Shavin: Ditching what no longer serves you

Dana Shavin
Dana Shavin

My husband called me from the road last month. He had just dropped his mother off at her home in Milan, Tennessee, and was headed back to our home in Chattanooga.

"I just passed the Laundromat where I sucked the stuff out of a hollow chair leg when I was 5," he said.

Coincidentally, I happened to be doing laundry when he called. I recoiled from the dryer and screamed. I could taste the cocktail of metal chair filings, lint and gritty shoe dirt he has so vividly described in the past. And then I remembered my own Laundromat moment, which unfolded not at a Laundromat but in my childhood bedroom. It was there that I decided, for reasons unknown, that I should suck on the plastic flowers on the corner of my desk.

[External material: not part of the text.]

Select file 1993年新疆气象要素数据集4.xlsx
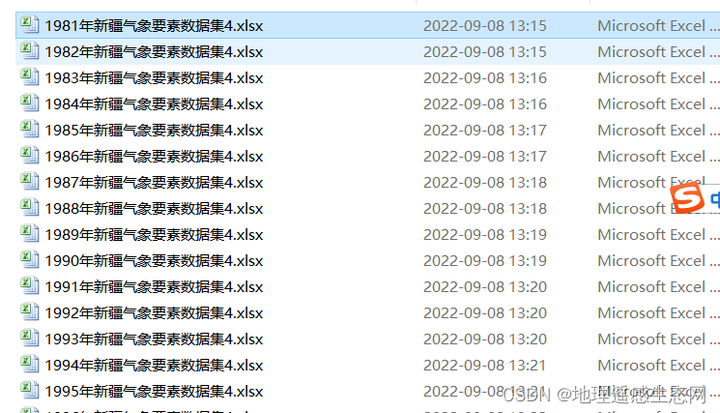This screenshot has height=413, width=720. 154,339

I was about 8 at the time, and I suppose I thought they might have flavors that matched their pastel hues. They did not. What they did have was a thick netting of human hair wrapped around their petals, much of which went slithering down my throat.

Besides having cringe-worthy conversations with my husband last month, I also worked on two pet portrait commissions for a woman in St. Joseph, Michigan, who, each time I texted her progress photos, responded with how disappointed she was. For a month she kept up a tirade of complaints and suggestions, until, miraculously, she decided they were ready to ship. When she received them she complained the edges of the canvas were not polished enough. When I sent an invoice, she said she could not open it; when I sent the invoice again, she said she still could not open it; and when I finally sent a screen shot of the invoice, she said I'd overcharged her.

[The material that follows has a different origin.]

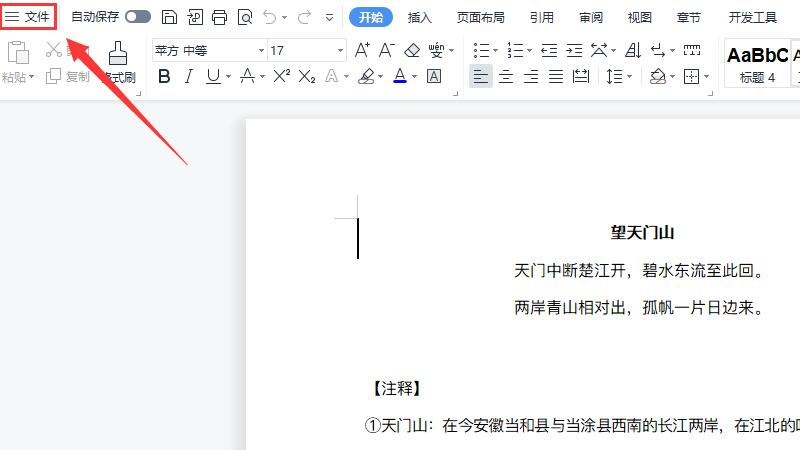
Task: Click the Save icon in quick access toolbar
Action: (170, 17)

When at last her check arrived in the mail, I'd already made two important New Year's decisions. One was to never paint again. The other was to throw away my old bras. I'm not sure if one had anything to do with the other. All I knew was that I wanted to dispense with what was no longer working for me, and at that moment, it was acrylics and underwire.

That evening I told my husband my plan to dispense with what was no longer working in my life. His eyes grew wide.

"I promise I'll try harder," he said.

He's safe, of course. You can't dispense with a guy who has a Laundromat chair-suck in his history, because no matter what shudder-inducing thing you yourself have done, even if it's mouthing a bouquet of plastic flowers laced with human hair, you'll always look like the smart one.

But there's plenty else I'd like to dispense with. War comes to mind. As does animal abuse, homelessness, bigotry and forest fires, to name just a few things. On a personal note, in addition to the old bras and the negative painting energy, I'd like to dispense with my insatiable Frito cravings and the perpetual ache in my left shoulder. I'd also like to never again hear the little dinger on my car that lets me know when a tire has lost a tiny gasp of air due to a micro degree of change in atmospheric temperature. This last is a special thorn.

And there's one more thing. I'd like to get rid of ingratitude. Globally would be nice, but I'll start with myself. Ingratitude is that frame of mind I've just dedicated several paragraphs to, whereby I focus on the things that plague and annoy me while giving no brain space to appreciating the things that comfort and please me.

Gratitude is a catchword that's become a cliché, but I find that each time I come across it in print, I give more time to it in practice. Bad things happen, and always will. But when I appreciate the truly tiny - a call from my husband to say sucking out a chair leg never ends well, for example, or the fact that the annoying car still runs - then I feel less like I'm swallowing the unpleasantness of life and more like I'm tasting the colors.